What you are asked to do:
The result should be an exact copy of only the lines from the one holding "Task: Click the company" through the last line of the data below, please, without pictures.

Records for the task:
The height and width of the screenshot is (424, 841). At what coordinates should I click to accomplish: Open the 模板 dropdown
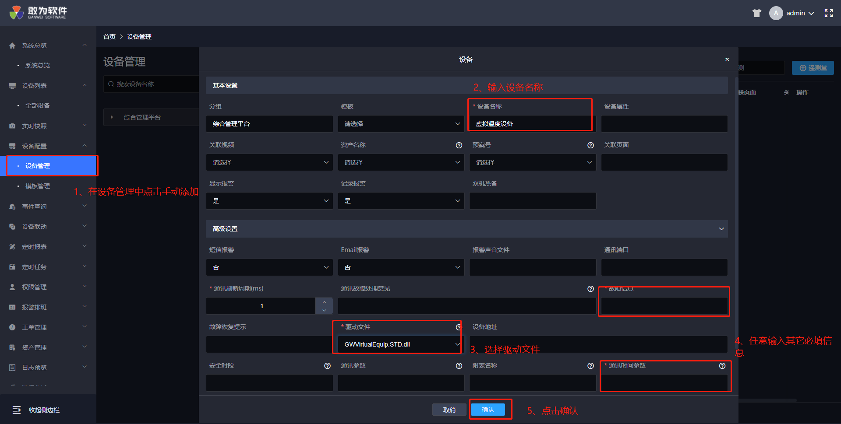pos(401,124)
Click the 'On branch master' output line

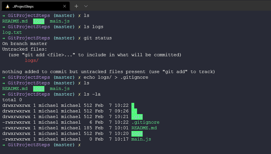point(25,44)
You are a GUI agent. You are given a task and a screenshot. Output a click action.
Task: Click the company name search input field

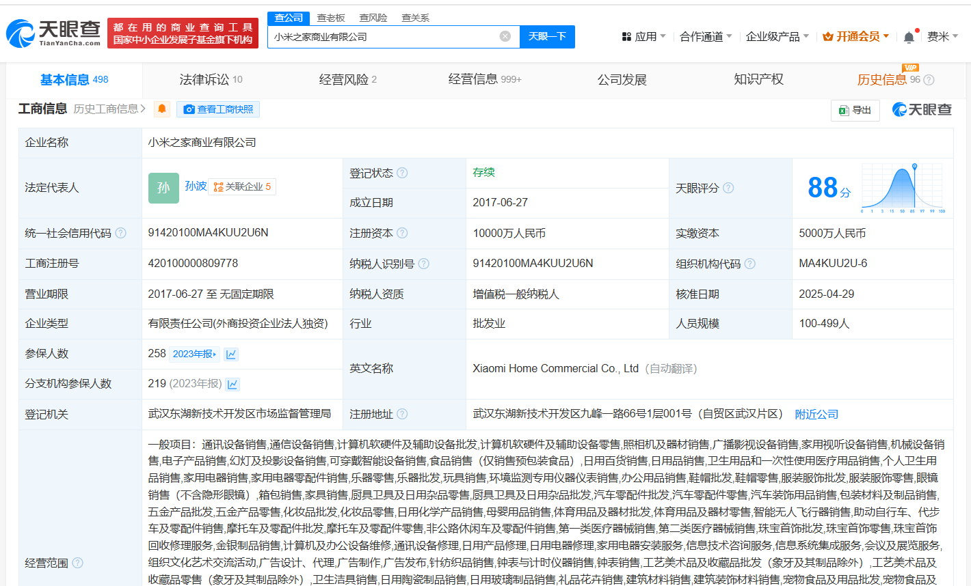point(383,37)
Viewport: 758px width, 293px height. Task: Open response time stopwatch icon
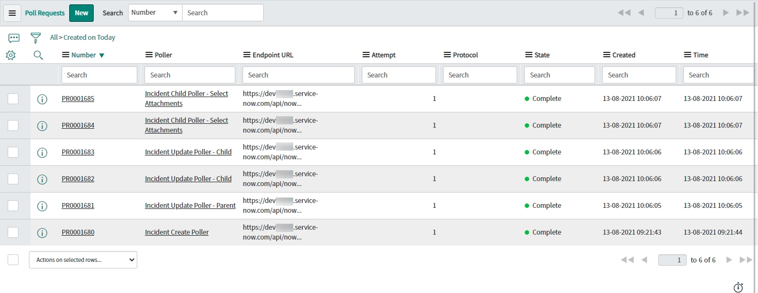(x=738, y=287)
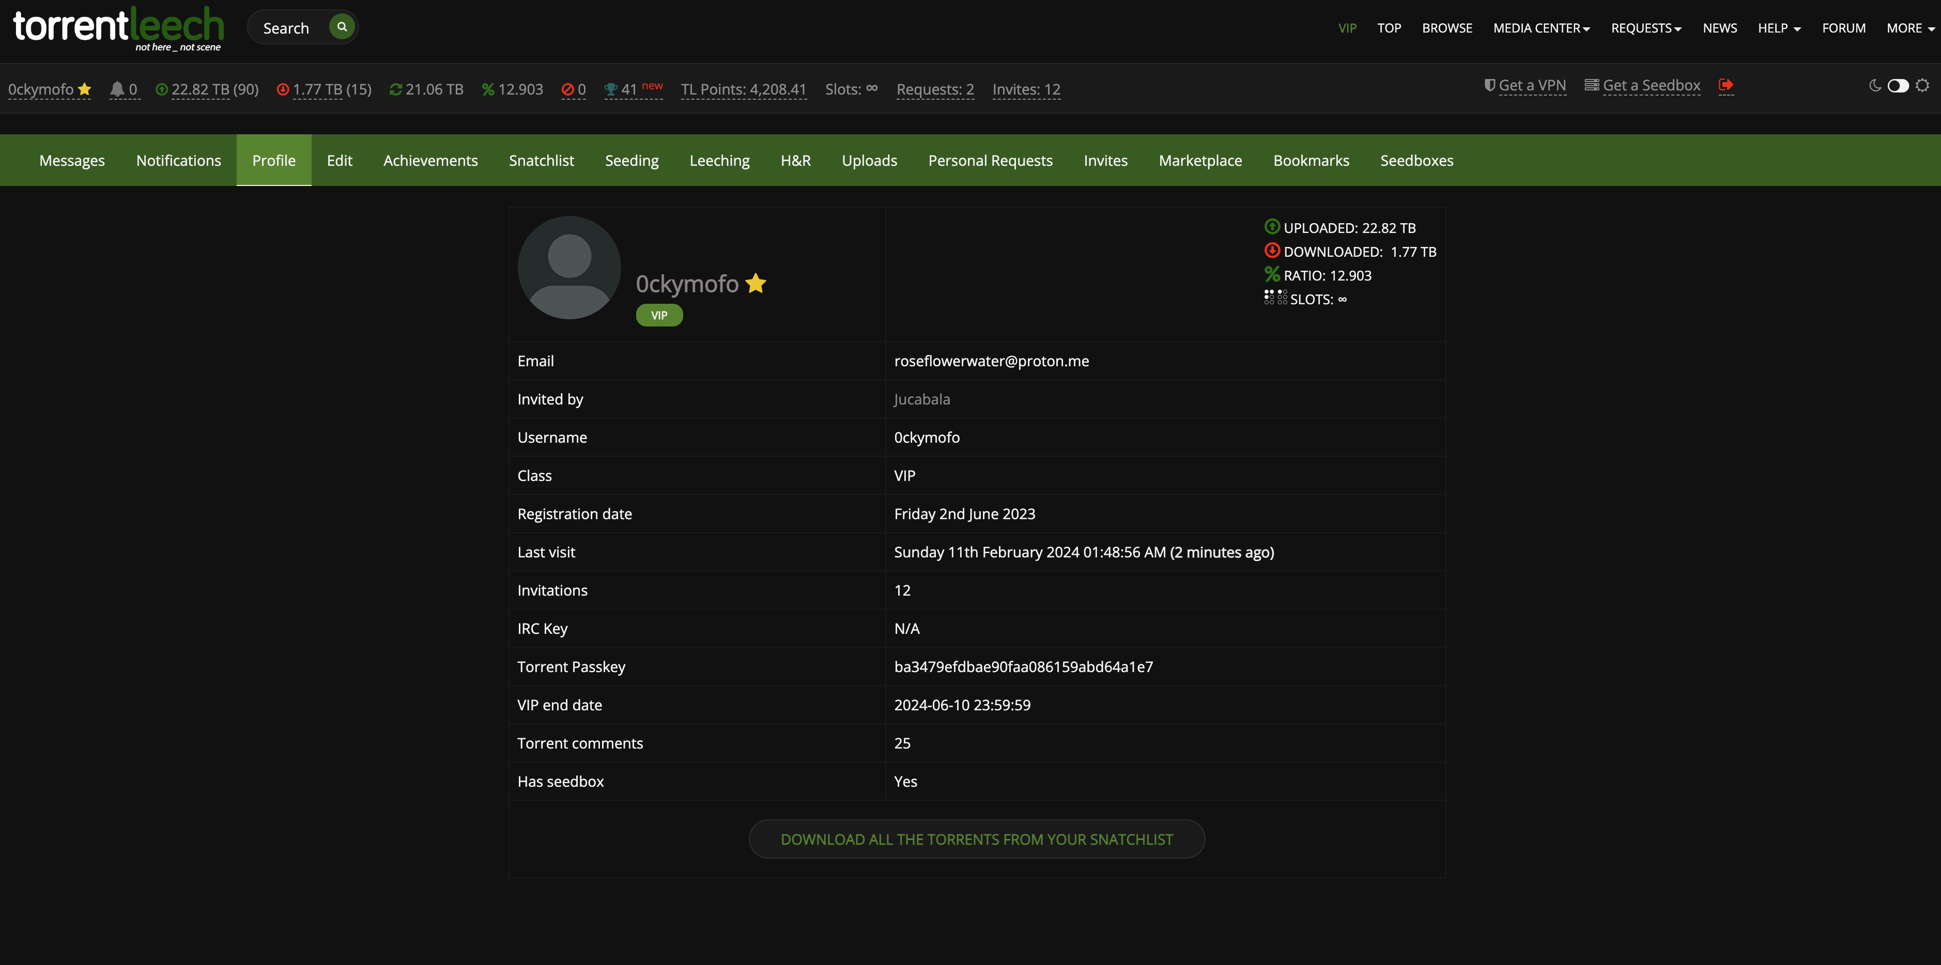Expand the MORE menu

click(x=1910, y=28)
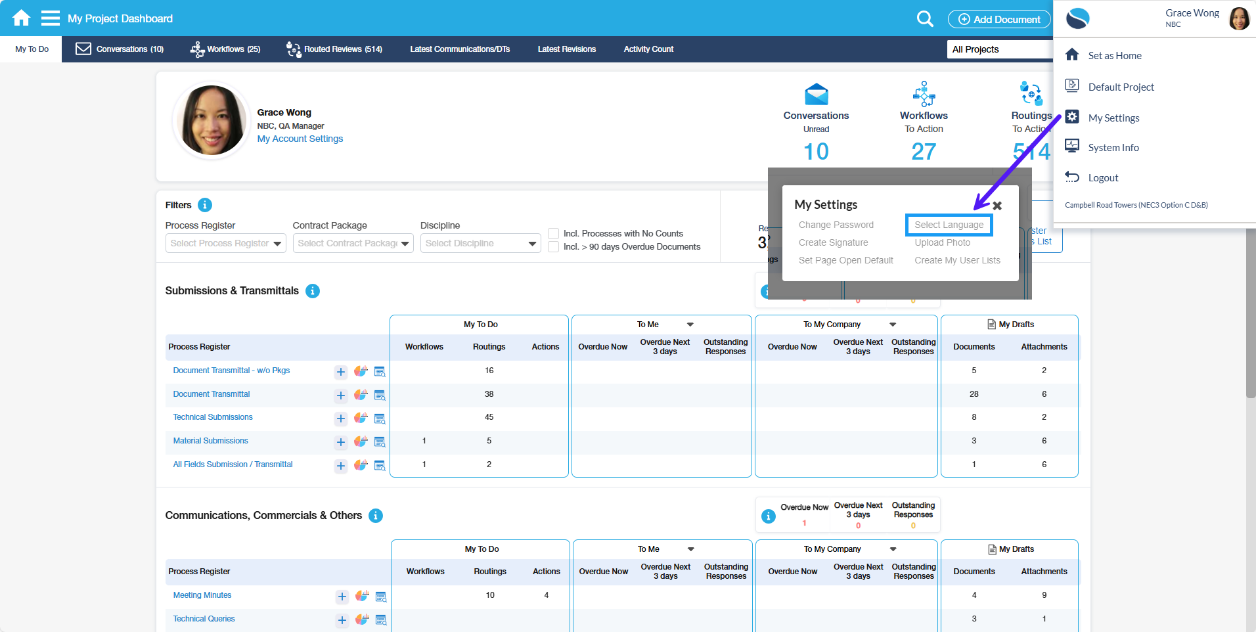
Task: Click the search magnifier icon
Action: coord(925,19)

Response:
Task: Click the company name search input field

point(383,37)
Viewport: 758px width, 293px height. Task: Open response time stopwatch icon
(x=738, y=287)
Expand the MORE menu

click(x=1910, y=28)
Task: Click the search magnifier icon
Action: coord(925,19)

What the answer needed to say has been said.